Fitch found the most significant negative in the bill is the requirement for all primary insurers to offer terrorism insurance going forward with their standard policies.
Insurers that had been able to effectively eliminate the bulk of their terrorism exposure through policy exclusions up until now, may now actually have an increased exposure to a moderate terrorism event, Fitch said.
The rating firm said this is because all insurers have a significant retention of terrorism-related losses, or 'deductible', that are borne before the government catastrophic protection becomes available.
As Fitch sees it, the compulsory nature of participation in the program is also likely to hinder development of other more market-oriented methods of managing and insuring terrorism exposures, which will add to uncertainty in three years when the current legislation expires.
Fitch also repeated its concerns that the structure of the program could induce insurers to take less prudent risks in pricing and accumulating terrorism exposures.
The new program differs from traditional reinsurance structures, in which treaty terms are based largely on the cedants underlying risk profile and losses are funded by premiums ceded at actuarially determined rates, Fitch said.
Under the legislation, there is one policy limit for the entire industry, insurer retentions are dictated by size, and losses that exceed individual insurers' retention are ultimately funded by future assessments on all commercial insurance policies, Fitch said.
Fitch noted that that the bill poses some immediate administrative challenges for commercial insurers by terminating all terrorism exclusions in place.
Insurers have 90 days to notify policyholders of the change in coverage for terrorism exposures under this program, and the applicable increase in premium for this additional coverage.
Insureds then have 30 days to decide whether to continue to exclude the terrorism coverage under the program or to pay the additional related premiums for coverage.
Fitch said several areas of uncertainty remain regarding the response to the program and this new availability of terrorism coverage.
The company said it is unclear what primary insurers will charge for the additional terrorism coverage under the program, how these rates will be derived, and what the impact of this program will have on broader commercial insurance pricing trends.
The extent to which insureds will choose to pay for this additional coverage or opt out of receiving additional terrorism coverage is also unknown, Fitch pointed out.
Insurers will be exposed to a high risk of adverse selection for a period of time, Fitch said.
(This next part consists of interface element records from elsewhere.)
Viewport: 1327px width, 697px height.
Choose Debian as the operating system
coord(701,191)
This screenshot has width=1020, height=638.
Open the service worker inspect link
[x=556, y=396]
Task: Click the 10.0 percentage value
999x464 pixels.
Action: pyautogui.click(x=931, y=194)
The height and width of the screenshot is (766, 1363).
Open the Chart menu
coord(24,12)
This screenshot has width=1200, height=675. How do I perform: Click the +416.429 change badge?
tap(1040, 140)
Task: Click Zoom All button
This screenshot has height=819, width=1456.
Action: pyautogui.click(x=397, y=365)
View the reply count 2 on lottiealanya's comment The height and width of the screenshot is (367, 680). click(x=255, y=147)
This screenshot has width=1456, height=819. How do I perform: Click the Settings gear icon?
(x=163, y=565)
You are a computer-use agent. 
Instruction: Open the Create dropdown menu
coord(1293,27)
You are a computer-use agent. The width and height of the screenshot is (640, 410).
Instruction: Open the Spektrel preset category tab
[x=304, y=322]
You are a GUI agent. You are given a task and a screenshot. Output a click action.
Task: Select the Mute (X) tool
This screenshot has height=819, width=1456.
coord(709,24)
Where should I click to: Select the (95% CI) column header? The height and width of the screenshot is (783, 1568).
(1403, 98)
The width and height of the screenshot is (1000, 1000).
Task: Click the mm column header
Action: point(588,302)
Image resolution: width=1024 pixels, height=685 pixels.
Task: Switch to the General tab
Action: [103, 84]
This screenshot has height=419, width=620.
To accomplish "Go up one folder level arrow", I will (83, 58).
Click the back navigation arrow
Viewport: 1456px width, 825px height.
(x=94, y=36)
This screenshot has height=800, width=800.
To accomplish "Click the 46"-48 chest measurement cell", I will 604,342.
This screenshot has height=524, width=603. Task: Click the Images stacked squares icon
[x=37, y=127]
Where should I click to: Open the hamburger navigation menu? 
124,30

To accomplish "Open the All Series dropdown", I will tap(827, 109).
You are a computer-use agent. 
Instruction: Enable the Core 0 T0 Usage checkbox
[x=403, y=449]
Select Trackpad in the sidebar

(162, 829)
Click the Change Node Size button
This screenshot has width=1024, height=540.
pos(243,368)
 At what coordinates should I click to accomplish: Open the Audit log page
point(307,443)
If a covered terrorist act were to occur to an insured party after the bill is signed, but before that insured had accepted or declined the offer of additional coverage, the insured will certainly accept the offer.
Fitch said it believes the length of this exposure will vary by insurer and can be anywhere from 31-to-120 days, since the 30-day acceptance period begins when the insured receives written notice of the suspension of the exclusion and the new pricing for terrorism coverage.
The sooner an insurer is able to provide customers with written notice, Fitch said, the shorter the company's exposure to the risk of adverse selection.
Fitch said it is still not clear what reinsurers will do. The company suggested reinsurers might not will be willing to remove terrorism exclusions from the protections they provide to primary insurers.
Without reinsurance protection for losses within their retention, some insurers could actually be more exposed to terrorism losses when their terrorism exclusions are voided than before passage of the bill, Fitch said. Reinsurers are not protected by the program for any terrorism-related losses that they assume.
Overall, Fitch said the bill is a favorable development for the U.S. economy, and it will likely have a greater impact on industries other than property-casualty insurance, such as real estate and construction mortgage lending and property management, which could spur new activity in these sectors.